بِسْمِ اللّٰهِ الرَّحْمٰنِ الرَّح۪يمِ

ٱلَّذِى جَعَلَ مَعَ ٱللَّهِ إِلَٰهًا ءَاخَرَ فَأَلْقِيَاهُ فِى ٱلْعَذَابِ ٱلشَّدِيدِ ﴿٢٦

Ki Allah’ın yanında başka ilâh tutmuştur, haydin ikiniz bir atın onu o şiddetli azâb içine.

— Elmalılı Hamdi Yazır

Ki o; Allah'tan başka bir ilah edinmiştir. Haydi siz ikiniz, onu en şiddetli azabın içine atın.

— İbni Kesir

“Allah ile beraber, başka bir ilâh edinen o kimseyi atın şiddetli azabın içine!”

— Diyanet İşleri

Ki o, Allah ile beraber diğer bir Tanrı daha edinendir.

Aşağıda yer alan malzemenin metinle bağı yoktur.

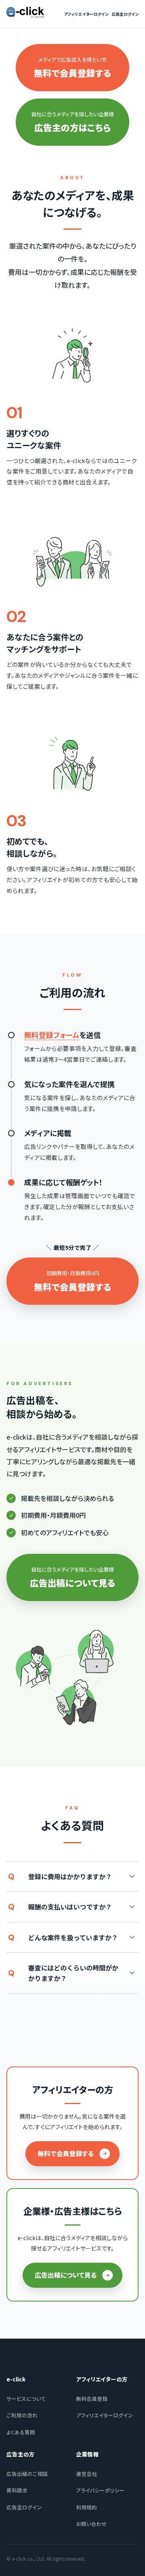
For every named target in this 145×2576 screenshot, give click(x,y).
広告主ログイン (125, 14)
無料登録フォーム (51, 1034)
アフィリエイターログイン (86, 14)
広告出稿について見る (66, 2275)
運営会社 (86, 2473)
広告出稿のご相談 (27, 2473)
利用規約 (86, 2507)
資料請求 (16, 2490)
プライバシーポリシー (100, 2490)
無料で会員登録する (65, 2153)
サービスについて (26, 2398)
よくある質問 (20, 2432)
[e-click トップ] (25, 12)
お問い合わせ (91, 2524)
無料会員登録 (92, 2398)
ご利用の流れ (21, 2415)
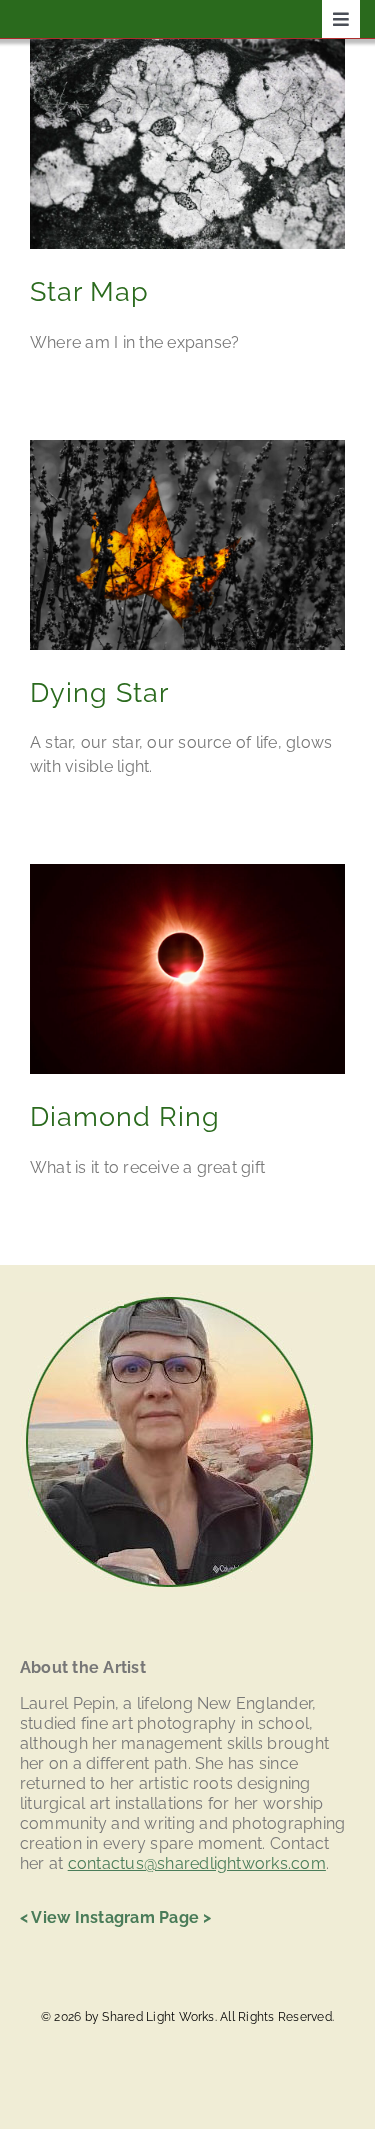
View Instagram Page (115, 1917)
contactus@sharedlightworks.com (197, 1863)
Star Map (89, 291)
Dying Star (99, 692)
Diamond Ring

Haydi ikiniz birden onu en çetin azabın içine atın.

— Hasan Basri Çantay

O ki Allah ile beraber başka tanrılar edindi, bundan dolayı onu çetin bir azaba atın.

— Seyyid Kutub

قَالَ قَرِينُهُۥ رَبَّنَا مَآ أَطْغَيْتُهُۥ وَلَٰكِن كَانَ فِى ضَلَٰلٍۭ بَعِيدٍ ﴿٢٧

Arkadaşı der: ya Rabbenâ onu ben azdırmadım velâkin kendisi uzak bir dalâl içinde idi.

— Elmalılı Hamdi Yazır

Onun yakın dostu dedi ki: Rabbımız; onu ben azdırmadım, fakat kendisi derin bir sapıklıktaydı.

— İbni Kesir

Arkadaşı (olan şeytan) der ki: “Ey Rabbimiz! Onu ben azdırmadım, fakat kendisi derin bir sapıklık içinde idi.”

— Diyanet İşleri

Arkadaşı (olan şeytan) «Ey Rabbimiz, onu ben azdırmadım. Fakat o, (zâten hakdan) uzak bir sapıklık içinde idi» dedi (ler),

— Hasan Basri Çantay

Yanındaki arkadaşı dedi ki: «Rabb'imiz, ben onu azdırmadım, zaten o kendisi derin bir sapıklık içinde idi.»

— Seyyid Kutub

قَالَ لَا تَخْتَصِمُواْ لَدَىَّ وَقَدْ قَدَّمْتُ إِلَيْكُم بِٱلْوَعِيدِ ﴿٢٨

Buyurur ki: huzurumda çekişmeyin, ben size önceden vaîd göndermiş iken.

— Elmalılı Hamdi Yazır

Buyurdu ki: Benim katımda çekişmeyin. Size önceden tehdid göndermiştim.

— İbni Kesir

Allah, şöyle der: “Benim huzurumda çekişmeyin. Çünkü ben bu (konudaki) uyarıyı size önceden yaptım.”

— Diyanet İşleri

(Allah) buyurdu (buyurur): «Benim huzuurumda çekişmeyin. Ben size önceden tehdîd göndermişdim».

— Hasan Basri Çantay

Allah: «Huzurumda çekişmeyin. Ben size daha önce uyarı göndermiştim.»

— Seyyid Kutub

مَا يُبَدَّلُ ٱلْقَوْلُ لَدَىَّ وَمَآ أَنَاْ بِظَلَّٰمٍ لِّلْعَبِيدِ ﴿٢٩

Benim indimde söz değiştirilmez ve ben kullara zulümkâr değilim.

— Elmalılı Hamdi Yazır

Benim katımda söz değiştirilmez. Ve Ben, kullara asla zulmedici değilim.

— İbni Kesir

“Benim katımda söz değiştirilmez ve ben kullara zulmedici değilim.”

— Diyanet İşleri

«Benim yanımda söz değişdirilmez. Ben kullara zulümkâr da değilim».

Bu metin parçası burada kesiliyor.